Erreurs fréquentes à éviter

  • Confondre revenus fiscaux et revenus retenus pour la CSM : toutes les lignes de votre déclaration n’ont pas nécessairement le même traitement.
  • Oublier le PASS de l’année : les seuils ne sont pas fixes d’une année sur l’autre.
  • Ignorer les exonérations : certaines situations de pension ou de chômage peuvent empêcher l’application de la cotisation.
  • Surévaluer ou sous-évaluer les revenus d’activité : un revenu proche de 20 % du PASS peut faire basculer le résultat.
  • Utiliser un simulateur générique de couple alors que vous n’êtes pas pacsé : cela peut brouiller la lecture de votre cas individuel.

Pour une personne pas pacsée, l’avantage est qu’il est plus facile de fiabiliser le calcul en isolant votre propre situation. En revanche, cela suppose de bien documenter vos revenus et de conserver la cohérence entre votre déclaration fiscale et votre simulation.

Sources officielles et liens d’autorité

Pour approfondir, consultez les références suivantes :

  • Legifrance pour le texte réglementaire applicable et les mises à jour légales.
  • Service-Public.fr pour les fiches pratiques destinées aux particuliers.
  • Urssaf pour les informations opérationnelles, le recouvrement et les précisions de calcul.

Ces ressources sont les plus utiles pour vérifier les paramètres légaux, les exceptions et les éventuels changements de doctrine. Si votre cas comporte des revenus mixtes, des revenus étrangers ou des traitements fiscaux particuliers, l’appui d’un expert peut être précieux.

Conclusion

Le calcul de la cotisation PUMa pour une personne non pacsée repose avant tout sur une logique de seuils : niveau de revenus d’activité, importance des revenus patrimoniaux et existence éventuelle de revenus de remplacement exonérants. En utilisant le PASS de la bonne année et une formule cohérente, vous obtenez déjà une estimation très utile pour anticiper votre charge sociale.
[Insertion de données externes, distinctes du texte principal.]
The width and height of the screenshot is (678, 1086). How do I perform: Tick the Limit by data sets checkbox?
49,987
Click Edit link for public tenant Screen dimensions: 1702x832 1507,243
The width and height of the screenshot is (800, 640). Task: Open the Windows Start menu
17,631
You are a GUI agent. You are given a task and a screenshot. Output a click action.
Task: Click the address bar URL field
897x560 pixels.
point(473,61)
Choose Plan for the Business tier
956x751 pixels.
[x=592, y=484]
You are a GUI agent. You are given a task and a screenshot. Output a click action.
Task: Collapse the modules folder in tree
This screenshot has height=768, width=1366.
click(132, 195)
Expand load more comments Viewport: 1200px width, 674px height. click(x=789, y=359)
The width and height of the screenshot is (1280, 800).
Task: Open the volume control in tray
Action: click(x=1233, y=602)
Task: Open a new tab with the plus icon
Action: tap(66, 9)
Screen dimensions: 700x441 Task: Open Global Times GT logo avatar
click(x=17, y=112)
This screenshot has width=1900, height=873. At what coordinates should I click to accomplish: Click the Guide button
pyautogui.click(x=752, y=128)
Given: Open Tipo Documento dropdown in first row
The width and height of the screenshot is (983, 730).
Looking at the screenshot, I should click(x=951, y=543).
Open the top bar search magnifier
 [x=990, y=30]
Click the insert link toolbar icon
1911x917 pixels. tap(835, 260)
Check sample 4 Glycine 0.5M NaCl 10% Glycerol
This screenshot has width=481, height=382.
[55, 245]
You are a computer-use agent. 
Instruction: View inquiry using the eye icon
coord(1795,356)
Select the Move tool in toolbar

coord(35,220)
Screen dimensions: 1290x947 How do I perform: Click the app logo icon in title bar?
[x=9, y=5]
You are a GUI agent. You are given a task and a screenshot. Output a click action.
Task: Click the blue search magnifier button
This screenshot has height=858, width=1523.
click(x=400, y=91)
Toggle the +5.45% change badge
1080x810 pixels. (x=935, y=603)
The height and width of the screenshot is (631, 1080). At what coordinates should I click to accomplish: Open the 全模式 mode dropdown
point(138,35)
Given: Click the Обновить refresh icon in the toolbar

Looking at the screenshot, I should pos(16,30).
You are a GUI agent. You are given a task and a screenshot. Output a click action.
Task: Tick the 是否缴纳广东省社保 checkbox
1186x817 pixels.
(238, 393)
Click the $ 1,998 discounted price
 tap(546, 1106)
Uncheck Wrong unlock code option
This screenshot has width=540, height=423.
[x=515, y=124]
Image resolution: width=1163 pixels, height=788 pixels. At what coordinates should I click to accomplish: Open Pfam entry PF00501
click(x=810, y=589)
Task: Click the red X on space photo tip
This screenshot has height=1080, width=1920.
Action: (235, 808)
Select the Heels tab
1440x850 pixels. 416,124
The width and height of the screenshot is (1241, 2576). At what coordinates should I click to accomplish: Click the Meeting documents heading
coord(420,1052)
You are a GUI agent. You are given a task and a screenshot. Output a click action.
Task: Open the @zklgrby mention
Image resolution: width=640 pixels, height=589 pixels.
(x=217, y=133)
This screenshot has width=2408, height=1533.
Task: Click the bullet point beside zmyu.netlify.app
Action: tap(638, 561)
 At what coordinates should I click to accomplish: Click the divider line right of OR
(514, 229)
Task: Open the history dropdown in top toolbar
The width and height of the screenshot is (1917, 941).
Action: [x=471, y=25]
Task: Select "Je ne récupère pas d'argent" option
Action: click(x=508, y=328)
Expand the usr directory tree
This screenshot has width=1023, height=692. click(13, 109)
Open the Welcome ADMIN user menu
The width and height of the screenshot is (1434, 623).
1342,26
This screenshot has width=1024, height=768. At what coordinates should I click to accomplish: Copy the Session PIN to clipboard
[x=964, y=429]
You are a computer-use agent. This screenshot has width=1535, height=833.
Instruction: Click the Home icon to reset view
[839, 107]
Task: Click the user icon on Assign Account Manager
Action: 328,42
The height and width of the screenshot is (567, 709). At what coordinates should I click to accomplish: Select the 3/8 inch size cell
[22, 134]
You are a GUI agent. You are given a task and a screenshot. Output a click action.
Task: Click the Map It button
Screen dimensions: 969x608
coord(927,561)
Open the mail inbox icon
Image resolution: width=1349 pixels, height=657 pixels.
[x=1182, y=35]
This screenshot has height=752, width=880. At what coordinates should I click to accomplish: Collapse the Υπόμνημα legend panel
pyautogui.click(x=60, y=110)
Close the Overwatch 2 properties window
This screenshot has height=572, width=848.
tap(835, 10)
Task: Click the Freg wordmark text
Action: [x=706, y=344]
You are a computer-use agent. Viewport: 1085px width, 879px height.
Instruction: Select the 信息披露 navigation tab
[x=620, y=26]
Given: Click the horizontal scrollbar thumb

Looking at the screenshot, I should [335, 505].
Notre simulateur a été conçu pour donner une lecture claire, rapide et pédagogique. Il ne remplace pas une consultation officielle, mais il vous aide à comprendre les mécanismes, à comparer plusieurs scénarios et à identifier le point de bascule à partir duquel la cotisation peut apparaître. Si vous êtes non marié et non pacsé, vous disposez souvent d’une structure de calcul plus simple à appréhender, à condition de bien qualifier vos revenus.

Estimation informative seulement. Les modalités exactes d’assujettissement, l’assiette retenue et les exonérations doivent être vérifiées au regard des textes et de votre situation réelle.